• 5
    rijkaard hakkında vurucu bir yazı yazmış.

    --alıntı--

    güle güle rijkaard

    antalya karşısında yaşanan durum ve sonrasında yaptığı açıklama, rijkaard'ın g.saray'la yollarının ayrılmasını zorunlu kılıyor. hollandalı teknik adam, tarihin en pahalı kadrosuyla ortaya çıkan rezaletin ardından hala kadro yetersizliğinden sözediyor. kewell ve baros'un sakatlıklarına çözüm ararken bile, 'transfere gerek yok.' dese takımda kenetlenmeyi sağlayabilirdi.

    hangi takımın başına kimin geleceği ya da gideceği hiç derdim olmadı. buna benzer konularda ne yapılması gerektiğini yönetimler bizden çok daha iyi bilirler. bilmezlerse de yaşanan gelişmeler onlara bunu ödetir ve öğretir.

    rijkaard'ın sarı kırmızılı kulübe gelmesinin ne kadar önemli bir olay olduğunu defalarca yazmak zorunda kaldık. çünkü yapabildikleri o kadar yetersizdi ki sürekli geçmişini ve kariyeri hatırlatma zorunluğu ortaya çıkıyordu. bu sezon yaşanan fiyaskoya karşın görevinde kalması gerektiği kanısındaydık. gelgelelim, antalyaspor karşısında yaşanan durum ve sonrasında yaptığı açıklama galatasaray'ın onunla vedalaşmasını zorunlu kılar gibi.

    nitekim 2. başkan mehmet hel-vacı'nın açıklamalarını böyle okumak gerekir. olmayan paralarla tarihin en büyük yatırımını yaptıktan sonra kimsenin masal dinleyecek hali yok. bundan çok daha sınırlı kadrolar ve teknik adamlarla sarı kırmızılı takımın neler yapabilmiş olduğu da biliniyor.

    rijkaard ilk günden bu yana neyi nasıl yapması gerektiğine bir türlü karar veremedi. daha ilk resmi maçında tobol deplasmanında berabere kalmış olmak bile büyük bir skandaldı. çünkü rakibin toplam değeri 3 milyon euro idi. sizdeyse tek başına bundan çok daha fazla eden bir yığın oyuncu vardı. g.saray'ın bütün hedeflerinden bir bir kopmasında rijkaard dışındaki tek önemli neden kewell ve baros'un sakatlıkları oldu. onlarla ilgili çözüm bulmak da hollandalı hocanın göreviydi. "transfere gerek yok" diyebilmesi bile takımda farklı bir kenetlenme oluşturabilirdi. özellikle jo ve giovanni'nin transferinin yol açabileceği sorunları rijkaard hepimizden önce görebilmeliydi.

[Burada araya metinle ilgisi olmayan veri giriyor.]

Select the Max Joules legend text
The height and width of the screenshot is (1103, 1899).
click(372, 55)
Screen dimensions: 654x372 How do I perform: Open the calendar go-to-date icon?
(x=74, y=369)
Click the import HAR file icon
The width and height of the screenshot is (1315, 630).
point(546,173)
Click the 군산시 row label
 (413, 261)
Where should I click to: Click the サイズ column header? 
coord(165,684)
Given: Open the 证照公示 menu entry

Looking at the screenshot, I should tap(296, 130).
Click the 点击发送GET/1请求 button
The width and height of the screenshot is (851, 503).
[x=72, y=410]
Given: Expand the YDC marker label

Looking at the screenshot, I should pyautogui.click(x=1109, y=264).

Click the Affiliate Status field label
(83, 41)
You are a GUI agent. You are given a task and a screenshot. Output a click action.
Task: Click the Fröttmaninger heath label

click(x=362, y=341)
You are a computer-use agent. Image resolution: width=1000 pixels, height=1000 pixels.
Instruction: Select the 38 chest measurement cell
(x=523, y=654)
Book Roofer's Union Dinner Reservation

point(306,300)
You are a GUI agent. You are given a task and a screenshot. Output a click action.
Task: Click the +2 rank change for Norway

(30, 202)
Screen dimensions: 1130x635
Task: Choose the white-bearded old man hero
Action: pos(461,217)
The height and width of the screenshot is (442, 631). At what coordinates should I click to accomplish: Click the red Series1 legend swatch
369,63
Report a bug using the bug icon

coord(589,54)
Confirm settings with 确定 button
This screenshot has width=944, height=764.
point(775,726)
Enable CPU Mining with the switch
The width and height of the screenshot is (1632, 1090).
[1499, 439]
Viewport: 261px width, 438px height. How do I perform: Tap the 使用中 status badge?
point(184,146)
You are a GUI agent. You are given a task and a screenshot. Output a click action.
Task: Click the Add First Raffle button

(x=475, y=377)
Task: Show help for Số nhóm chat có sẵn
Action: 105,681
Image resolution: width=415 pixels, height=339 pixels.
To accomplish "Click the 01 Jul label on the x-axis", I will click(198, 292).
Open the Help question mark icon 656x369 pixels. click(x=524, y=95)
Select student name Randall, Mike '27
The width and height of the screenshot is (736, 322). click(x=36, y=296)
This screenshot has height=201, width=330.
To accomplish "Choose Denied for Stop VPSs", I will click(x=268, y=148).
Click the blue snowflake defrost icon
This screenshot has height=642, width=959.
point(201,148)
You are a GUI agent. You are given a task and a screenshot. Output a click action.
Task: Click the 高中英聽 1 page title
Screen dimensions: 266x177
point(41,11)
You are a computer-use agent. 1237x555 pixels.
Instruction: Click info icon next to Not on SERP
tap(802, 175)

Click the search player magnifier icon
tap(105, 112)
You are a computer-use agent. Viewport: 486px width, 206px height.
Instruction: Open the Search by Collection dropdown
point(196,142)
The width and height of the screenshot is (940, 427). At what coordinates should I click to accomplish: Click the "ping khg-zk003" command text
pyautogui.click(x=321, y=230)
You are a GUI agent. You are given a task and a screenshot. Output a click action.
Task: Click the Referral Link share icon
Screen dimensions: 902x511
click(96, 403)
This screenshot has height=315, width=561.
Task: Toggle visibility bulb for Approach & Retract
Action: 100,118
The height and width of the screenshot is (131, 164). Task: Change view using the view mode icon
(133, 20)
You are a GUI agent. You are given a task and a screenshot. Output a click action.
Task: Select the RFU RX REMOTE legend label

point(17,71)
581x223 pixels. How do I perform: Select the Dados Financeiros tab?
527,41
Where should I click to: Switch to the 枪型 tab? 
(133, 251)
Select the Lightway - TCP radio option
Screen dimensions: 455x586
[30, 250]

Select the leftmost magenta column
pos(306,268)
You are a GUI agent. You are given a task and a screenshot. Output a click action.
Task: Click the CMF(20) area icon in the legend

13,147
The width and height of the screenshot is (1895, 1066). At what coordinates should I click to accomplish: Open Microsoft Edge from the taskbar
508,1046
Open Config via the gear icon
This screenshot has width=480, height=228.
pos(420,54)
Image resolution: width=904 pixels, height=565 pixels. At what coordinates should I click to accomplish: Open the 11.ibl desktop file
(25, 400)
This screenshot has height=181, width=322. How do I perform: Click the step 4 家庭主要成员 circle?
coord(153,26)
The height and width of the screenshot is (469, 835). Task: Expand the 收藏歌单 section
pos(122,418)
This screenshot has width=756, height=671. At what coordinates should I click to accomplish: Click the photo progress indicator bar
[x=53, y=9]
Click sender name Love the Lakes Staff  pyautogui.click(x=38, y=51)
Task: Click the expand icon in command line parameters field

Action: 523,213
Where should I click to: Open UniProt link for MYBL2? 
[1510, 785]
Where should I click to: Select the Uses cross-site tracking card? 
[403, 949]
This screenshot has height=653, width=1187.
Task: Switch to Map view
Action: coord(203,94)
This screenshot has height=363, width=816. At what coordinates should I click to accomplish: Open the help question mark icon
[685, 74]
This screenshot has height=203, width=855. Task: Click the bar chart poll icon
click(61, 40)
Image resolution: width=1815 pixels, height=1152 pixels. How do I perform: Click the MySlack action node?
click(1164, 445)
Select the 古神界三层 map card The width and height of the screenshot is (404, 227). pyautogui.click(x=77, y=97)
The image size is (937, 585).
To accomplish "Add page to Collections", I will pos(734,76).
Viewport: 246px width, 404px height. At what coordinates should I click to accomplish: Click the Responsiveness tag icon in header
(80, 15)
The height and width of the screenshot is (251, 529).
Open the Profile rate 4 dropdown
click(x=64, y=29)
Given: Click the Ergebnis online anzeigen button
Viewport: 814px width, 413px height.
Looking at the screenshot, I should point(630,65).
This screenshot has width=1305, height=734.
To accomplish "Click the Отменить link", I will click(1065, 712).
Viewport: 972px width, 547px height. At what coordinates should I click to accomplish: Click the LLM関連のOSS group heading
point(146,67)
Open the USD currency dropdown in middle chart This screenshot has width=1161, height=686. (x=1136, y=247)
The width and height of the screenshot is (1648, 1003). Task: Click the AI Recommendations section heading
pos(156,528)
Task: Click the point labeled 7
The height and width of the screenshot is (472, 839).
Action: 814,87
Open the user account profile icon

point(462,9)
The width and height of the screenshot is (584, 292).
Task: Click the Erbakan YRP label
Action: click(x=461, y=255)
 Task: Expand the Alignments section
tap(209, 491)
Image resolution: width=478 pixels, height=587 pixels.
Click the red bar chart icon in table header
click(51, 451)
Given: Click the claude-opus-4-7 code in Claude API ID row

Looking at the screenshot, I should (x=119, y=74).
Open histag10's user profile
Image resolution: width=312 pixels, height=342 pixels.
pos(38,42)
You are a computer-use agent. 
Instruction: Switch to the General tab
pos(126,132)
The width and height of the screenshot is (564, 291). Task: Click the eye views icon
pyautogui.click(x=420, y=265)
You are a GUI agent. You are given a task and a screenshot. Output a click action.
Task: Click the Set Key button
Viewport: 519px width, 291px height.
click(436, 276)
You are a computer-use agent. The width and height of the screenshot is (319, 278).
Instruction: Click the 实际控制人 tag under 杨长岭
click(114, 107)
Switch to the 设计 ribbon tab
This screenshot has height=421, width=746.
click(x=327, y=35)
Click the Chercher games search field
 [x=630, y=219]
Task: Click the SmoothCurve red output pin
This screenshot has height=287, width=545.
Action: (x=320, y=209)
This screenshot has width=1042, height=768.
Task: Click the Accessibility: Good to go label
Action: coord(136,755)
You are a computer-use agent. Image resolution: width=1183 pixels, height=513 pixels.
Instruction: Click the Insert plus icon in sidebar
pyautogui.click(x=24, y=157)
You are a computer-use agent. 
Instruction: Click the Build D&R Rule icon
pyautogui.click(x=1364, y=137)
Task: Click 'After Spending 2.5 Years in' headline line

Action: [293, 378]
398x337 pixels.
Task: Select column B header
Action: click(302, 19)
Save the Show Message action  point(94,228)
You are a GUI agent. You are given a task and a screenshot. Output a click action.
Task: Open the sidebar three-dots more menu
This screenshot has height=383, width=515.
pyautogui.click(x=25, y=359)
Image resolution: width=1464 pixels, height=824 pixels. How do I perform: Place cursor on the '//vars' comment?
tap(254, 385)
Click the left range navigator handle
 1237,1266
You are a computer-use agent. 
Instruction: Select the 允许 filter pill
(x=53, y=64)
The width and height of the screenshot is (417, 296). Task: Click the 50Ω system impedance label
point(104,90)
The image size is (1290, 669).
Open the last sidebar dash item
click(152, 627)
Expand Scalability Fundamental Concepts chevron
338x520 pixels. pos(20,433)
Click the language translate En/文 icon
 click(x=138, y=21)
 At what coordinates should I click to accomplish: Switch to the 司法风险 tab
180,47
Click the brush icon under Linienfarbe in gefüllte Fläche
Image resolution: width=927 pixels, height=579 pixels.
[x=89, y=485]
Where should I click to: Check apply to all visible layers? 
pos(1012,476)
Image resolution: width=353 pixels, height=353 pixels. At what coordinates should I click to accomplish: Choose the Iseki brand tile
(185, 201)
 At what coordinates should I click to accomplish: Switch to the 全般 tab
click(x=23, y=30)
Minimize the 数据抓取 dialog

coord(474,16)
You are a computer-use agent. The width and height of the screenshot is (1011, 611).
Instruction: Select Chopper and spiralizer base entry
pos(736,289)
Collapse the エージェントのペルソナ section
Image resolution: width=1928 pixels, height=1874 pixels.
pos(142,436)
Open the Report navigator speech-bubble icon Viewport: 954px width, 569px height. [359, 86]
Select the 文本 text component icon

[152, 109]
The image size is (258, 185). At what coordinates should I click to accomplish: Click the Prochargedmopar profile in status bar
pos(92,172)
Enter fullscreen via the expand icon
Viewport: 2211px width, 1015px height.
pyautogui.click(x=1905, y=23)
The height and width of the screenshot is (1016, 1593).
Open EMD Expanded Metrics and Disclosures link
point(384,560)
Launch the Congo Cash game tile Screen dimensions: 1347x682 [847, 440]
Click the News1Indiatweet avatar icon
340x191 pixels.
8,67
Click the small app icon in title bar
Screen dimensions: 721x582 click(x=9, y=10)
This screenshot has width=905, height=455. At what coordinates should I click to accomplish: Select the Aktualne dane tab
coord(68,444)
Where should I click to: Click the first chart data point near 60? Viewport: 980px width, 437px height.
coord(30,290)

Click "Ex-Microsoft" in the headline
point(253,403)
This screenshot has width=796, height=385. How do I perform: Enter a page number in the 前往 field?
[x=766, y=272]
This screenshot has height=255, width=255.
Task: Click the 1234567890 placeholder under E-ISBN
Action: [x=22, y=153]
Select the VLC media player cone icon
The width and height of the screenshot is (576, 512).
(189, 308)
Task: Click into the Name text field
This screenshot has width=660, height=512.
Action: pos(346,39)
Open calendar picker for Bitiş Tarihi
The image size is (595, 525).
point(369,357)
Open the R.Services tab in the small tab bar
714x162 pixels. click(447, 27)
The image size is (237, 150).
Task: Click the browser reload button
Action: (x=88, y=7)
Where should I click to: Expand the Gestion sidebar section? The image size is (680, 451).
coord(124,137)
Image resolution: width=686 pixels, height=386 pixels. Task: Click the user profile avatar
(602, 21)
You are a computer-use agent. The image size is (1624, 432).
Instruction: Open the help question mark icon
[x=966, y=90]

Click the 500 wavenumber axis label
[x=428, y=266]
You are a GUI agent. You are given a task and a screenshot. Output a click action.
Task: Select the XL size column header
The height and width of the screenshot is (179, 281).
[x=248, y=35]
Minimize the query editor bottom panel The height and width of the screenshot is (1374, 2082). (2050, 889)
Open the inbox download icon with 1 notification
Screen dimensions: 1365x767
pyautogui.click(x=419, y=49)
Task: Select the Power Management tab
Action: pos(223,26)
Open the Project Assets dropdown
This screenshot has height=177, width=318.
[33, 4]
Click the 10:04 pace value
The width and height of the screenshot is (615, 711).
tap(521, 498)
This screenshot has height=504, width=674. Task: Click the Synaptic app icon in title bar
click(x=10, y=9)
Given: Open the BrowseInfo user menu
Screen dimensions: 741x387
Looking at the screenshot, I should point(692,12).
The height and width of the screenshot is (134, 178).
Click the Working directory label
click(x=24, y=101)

    rijkaard ile galatasaray herhangi bir yönde ileriye doğru tek adım atamadı. sezonbaşında çok önem veriliyormuş gibi görünen gençlerden sadece emre çolak kaldı elde. serdar eylik bile orduspor'a gönderildi. oysa bunlarla ilgileniliyormuş gibi yapılarak çok zaman yitirildi.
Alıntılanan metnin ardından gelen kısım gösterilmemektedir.